The murder of a journalist shocked the media. Other incidents during 2003 highlighted the urgent need to change the law.

The killing of TV station chief Germán Antonio Rivas on 26 November 2003 shook journalists, who had hitherto been spared the violence that plagues the country. The local press freedom committee, C-Libre, said it feared the murder was the start of a campaign against the media and noted that Rivas had denounced people involved in corruption and organised crime. But the motive for the crime was not established.

The threat of prosecution is a powerful weapon against the media since specified prison terms are heavy. During a visit in early September, the Organisation of American States special rapporteur for freedom of expression, Eduardo Bertoni, urged the government to abolish the law obliging journalists to belong to an official journalists' institute before they could work.

He also criticised the laws against "insults" which in effect punished criticism of government officials and public figures. The prosecutor-general then petitioned the supreme court on 23 October objecting to article 345 of the criminal code providing for up to six years imprisonment for insulting government officials, saying it contravened article 72 of the national constitution which guaranteed freed of expression.

The media were told in September and October that their access and facilities in parliament, the prosecutor-general's office and the state auditing board were being restricted. C-Libre presented on 5 November a proposal for a law to ensure access to government information, saying it aimed to "break with the culture of silence."

A journalist killed

One journalist was killed in 2003 but it was not possible to say by the end of the year if this was because of his job.

Germán Antonio Rivas, head of the TV station Corporación Mayavisión-Canal 7, based in the western town of Santa Rosa del Copán, was shot dead on 26 November by two gunmen as he arrived at work. Police said it may have been related to extra-marital affairs of him or his wife or else to do with the station's investigation of coffee and cattle smuggling across the border with Guatemala and dumping of cyanide in the River Lara by the Minerales de Occidente mining company.

They also speculated it may have been linked with his rivalry with Liberal Party deputy Amid Cárdenas, owner of the TV station Canal 49. Both men owned competing TV and radio stations and Rivas was planning to launch a new station. They were also rivals in the local market for cable TV and satellite phones. An anti-Cárdenas fraction of the Liberal Party had urged Rivas to run for parliament but he had not made up his mind when he was killed.

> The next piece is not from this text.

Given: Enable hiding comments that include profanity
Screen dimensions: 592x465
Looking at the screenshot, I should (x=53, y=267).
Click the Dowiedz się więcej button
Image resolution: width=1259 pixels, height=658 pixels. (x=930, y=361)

Police thought a crime of passion was the most likely motive. The two suspected killers were named as José Alfonso Morán and José Elenin Castañeda and arrest warrants were issued for them. But police did not question key witnesses. Some prominent people and friends of Rivas told Reporters Without Borders that the three suspected motives could be intertwined.

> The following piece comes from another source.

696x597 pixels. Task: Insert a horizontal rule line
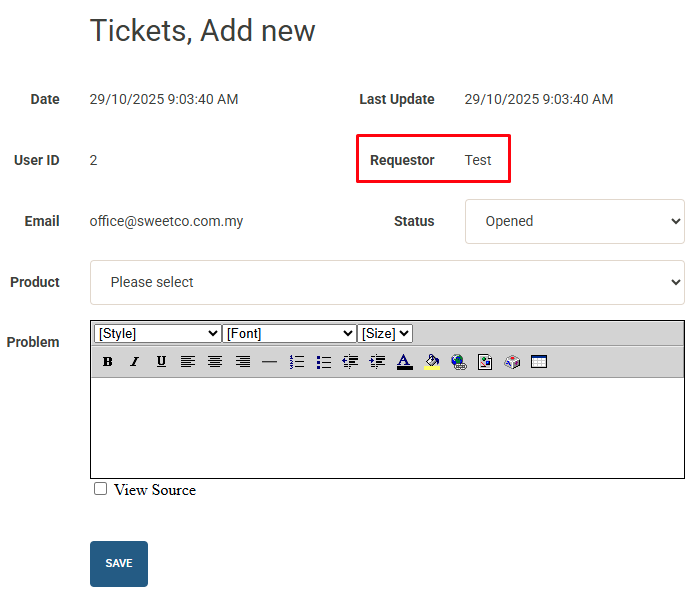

He had already been shot at in front of his home on 24 February, after which he complained that police were not seriously investigating the incident. He himself had found the gun used after investigators had supposedly searched the site of the crime. At the time he was killed, the ballistic test results of the first attack were not yet known. His station had not broadcast any news about sensitive subjects since the February shooting.

Two journalists physically attacked

Germán Antonio Rivas, head of the TV station Corporación Mayavisión-Canal 7, was shot at on the night of 24 February as he arrived home in the western town of Santa Rosa del Copán from the station, which had recently exposed an ecological scandal involving a mining firm and also border smuggling of coffee and cattle. He had been threatened in previous weeks.

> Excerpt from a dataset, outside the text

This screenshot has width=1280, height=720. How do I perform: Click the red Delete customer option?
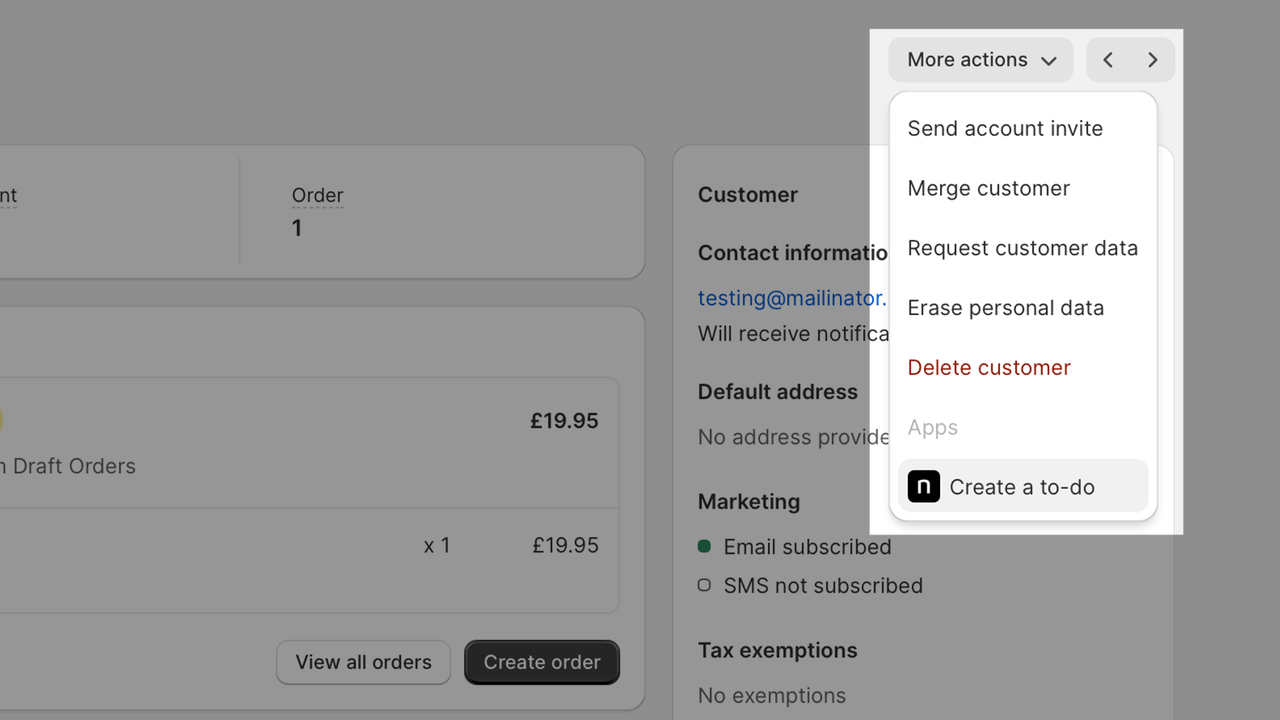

Eduardo Irías, a cameraman for the TV station Canal 66, was hit in front of parliament on 8 October by students demonstrating against the government's education policy. His equipment was damaged. Students from the Vicente Cáceres Institute publicly apologised to him four days later.

Carlos Mauricio Flores, editor of the Tegucigalpa daily El Heraldo, was threatened and attacked on 21 October by a Colombian, Ethalson Giovanni Mejía, and his lawyer who demanded to know his sources for a report in the paper the day before that the Honduran intelligence service had implicated Mejía in arms smuggling to the Colombian Revolutionary Armed Forces guerrillas (FARC). The two men threatened to sue him.

Harassment and obstruction

Renato Alvarez, presenter of the "Frente a Frente" programme broadcast by the Corporación Televicentro group (which includes the TV stations Canal 3, Canal 5 and Canal 7), was sued for slander after airing a programme on 24 June about drug smuggling involving police, judges, politicians and businessmen. Suits were filed by lawyer Rossel Barralaga and former parliamentary deputy Eduardo Sarmiento. Alvarez risks up to eight years in prison. Barralaga asked for $99,000 in damages.

A slander suit was filed on 7 August against Rossana Guevara (editor) and Sandra Moreno (reporter) of the "TN5" news programme on the TV station Canal 5 by businessman Victor Bendeck Samra, a member of the Central American Parliament. The station had on 20 May quoted the national anti-corruption council as saying he had fled after being involved in the collapse of a bank. The two journalists risk up to eight years in prison.